[Pixel coordinate grounding data]
========

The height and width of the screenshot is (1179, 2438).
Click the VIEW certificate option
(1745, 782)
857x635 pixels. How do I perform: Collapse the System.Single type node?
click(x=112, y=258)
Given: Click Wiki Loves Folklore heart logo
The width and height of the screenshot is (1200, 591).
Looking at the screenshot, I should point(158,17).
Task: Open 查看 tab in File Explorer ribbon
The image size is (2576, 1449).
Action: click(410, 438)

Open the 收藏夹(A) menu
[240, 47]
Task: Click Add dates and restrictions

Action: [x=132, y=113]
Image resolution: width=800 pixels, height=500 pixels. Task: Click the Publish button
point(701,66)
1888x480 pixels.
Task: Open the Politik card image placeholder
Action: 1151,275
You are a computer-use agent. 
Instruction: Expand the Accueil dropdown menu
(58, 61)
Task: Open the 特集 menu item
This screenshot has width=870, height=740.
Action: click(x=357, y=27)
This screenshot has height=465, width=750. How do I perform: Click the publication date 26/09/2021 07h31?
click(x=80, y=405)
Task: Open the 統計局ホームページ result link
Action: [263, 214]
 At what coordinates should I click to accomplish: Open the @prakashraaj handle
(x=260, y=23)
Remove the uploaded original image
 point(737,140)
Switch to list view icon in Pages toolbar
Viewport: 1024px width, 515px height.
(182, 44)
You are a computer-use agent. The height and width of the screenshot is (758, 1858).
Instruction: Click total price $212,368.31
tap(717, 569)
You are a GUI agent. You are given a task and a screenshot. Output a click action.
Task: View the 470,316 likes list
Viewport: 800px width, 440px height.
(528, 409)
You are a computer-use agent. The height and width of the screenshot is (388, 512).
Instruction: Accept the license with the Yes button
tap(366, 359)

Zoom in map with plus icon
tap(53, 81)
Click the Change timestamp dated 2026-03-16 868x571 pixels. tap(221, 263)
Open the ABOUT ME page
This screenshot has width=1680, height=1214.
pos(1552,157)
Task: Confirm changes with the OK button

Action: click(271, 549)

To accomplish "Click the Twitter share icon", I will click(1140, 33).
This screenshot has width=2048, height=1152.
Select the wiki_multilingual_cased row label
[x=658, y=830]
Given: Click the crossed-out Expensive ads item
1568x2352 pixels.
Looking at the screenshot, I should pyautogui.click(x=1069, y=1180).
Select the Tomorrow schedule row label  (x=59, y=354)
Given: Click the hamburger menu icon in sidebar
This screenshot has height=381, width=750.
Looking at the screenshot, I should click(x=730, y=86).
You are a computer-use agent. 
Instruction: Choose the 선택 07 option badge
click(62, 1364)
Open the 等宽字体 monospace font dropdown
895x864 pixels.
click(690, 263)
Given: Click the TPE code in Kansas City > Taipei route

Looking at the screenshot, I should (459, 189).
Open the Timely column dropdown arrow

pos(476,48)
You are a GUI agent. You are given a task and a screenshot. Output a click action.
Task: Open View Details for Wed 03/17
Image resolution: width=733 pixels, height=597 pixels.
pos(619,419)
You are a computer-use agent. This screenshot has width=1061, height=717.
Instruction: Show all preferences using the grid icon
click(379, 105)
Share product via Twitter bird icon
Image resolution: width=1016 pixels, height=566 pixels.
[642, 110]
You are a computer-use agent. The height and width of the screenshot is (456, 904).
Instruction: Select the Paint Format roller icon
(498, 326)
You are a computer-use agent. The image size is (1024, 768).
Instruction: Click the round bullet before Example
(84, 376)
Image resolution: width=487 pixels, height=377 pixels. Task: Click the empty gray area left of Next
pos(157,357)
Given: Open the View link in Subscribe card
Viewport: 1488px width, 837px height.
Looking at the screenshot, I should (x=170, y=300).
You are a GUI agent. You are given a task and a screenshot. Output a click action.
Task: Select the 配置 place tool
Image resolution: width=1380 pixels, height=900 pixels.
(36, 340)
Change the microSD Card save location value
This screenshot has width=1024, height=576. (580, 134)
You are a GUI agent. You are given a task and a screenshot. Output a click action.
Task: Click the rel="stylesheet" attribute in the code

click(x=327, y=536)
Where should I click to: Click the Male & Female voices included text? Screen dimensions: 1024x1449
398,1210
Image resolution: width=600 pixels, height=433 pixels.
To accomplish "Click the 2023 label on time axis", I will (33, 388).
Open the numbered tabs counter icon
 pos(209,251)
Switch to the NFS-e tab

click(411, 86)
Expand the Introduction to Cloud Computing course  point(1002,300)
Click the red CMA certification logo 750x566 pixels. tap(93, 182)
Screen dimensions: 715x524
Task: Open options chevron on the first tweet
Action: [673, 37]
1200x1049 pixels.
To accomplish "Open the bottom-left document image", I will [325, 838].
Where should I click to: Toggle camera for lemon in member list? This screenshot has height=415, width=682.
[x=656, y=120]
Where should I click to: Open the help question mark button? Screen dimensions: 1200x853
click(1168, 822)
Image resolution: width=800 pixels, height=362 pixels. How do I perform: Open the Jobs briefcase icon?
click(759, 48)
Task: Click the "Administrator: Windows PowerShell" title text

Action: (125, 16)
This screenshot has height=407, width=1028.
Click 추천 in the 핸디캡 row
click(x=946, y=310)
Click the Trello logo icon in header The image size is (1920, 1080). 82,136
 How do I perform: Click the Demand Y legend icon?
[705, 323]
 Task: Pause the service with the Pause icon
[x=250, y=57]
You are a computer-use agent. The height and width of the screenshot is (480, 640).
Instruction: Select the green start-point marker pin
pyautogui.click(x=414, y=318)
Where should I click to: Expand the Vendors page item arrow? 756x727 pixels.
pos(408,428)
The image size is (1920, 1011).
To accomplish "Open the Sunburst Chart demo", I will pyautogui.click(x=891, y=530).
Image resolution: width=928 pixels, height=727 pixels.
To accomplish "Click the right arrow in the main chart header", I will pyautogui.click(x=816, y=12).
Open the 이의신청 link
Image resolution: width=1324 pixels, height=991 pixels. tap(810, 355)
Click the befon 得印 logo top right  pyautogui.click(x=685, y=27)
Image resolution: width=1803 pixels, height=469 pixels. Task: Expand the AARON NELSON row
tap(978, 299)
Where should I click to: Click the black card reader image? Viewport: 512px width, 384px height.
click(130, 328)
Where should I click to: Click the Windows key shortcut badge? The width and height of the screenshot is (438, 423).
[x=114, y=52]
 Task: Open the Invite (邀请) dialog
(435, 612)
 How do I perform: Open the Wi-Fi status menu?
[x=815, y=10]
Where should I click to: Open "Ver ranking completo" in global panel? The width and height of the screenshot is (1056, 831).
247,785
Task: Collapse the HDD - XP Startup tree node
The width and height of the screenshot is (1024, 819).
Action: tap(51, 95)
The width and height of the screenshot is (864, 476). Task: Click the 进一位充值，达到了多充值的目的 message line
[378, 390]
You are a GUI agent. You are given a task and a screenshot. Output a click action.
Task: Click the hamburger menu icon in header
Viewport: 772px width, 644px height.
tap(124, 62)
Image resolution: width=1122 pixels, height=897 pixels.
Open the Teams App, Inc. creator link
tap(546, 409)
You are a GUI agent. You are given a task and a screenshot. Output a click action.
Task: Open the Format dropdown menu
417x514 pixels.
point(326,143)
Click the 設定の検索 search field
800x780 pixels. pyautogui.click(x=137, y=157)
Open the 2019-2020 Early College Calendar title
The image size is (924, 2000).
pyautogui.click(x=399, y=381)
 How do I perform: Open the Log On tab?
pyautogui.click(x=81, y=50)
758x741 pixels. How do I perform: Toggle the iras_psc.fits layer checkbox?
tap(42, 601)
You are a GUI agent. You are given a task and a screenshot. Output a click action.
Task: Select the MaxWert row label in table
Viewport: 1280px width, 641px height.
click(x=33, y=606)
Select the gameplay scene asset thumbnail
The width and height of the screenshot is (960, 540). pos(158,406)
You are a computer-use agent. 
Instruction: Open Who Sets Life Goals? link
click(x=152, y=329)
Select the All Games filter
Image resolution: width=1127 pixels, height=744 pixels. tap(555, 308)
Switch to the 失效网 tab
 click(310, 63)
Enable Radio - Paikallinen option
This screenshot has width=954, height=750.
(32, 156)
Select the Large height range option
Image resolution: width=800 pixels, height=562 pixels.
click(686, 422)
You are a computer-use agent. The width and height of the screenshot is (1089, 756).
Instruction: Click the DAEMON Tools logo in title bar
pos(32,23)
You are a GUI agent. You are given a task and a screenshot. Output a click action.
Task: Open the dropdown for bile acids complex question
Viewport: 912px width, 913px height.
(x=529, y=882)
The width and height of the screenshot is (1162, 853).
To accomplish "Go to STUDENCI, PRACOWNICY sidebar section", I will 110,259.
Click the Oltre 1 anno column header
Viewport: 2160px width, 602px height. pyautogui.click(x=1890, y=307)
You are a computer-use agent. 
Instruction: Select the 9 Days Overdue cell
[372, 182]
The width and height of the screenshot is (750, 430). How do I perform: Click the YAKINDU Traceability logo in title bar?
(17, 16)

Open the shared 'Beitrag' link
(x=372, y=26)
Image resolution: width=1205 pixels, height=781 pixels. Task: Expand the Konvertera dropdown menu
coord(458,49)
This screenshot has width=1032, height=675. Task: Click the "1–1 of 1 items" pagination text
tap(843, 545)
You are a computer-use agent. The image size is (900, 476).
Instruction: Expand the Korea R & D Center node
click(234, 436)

========

= TRY IT =
Each line that holds the string "right" is to be copied from the entries above.

= RESPONSE TO THE TASK =
To accomplish "Click the right arrow in the main chart header", I will pyautogui.click(x=816, y=12).
Click the befon 得印 logo top right  pyautogui.click(x=685, y=27)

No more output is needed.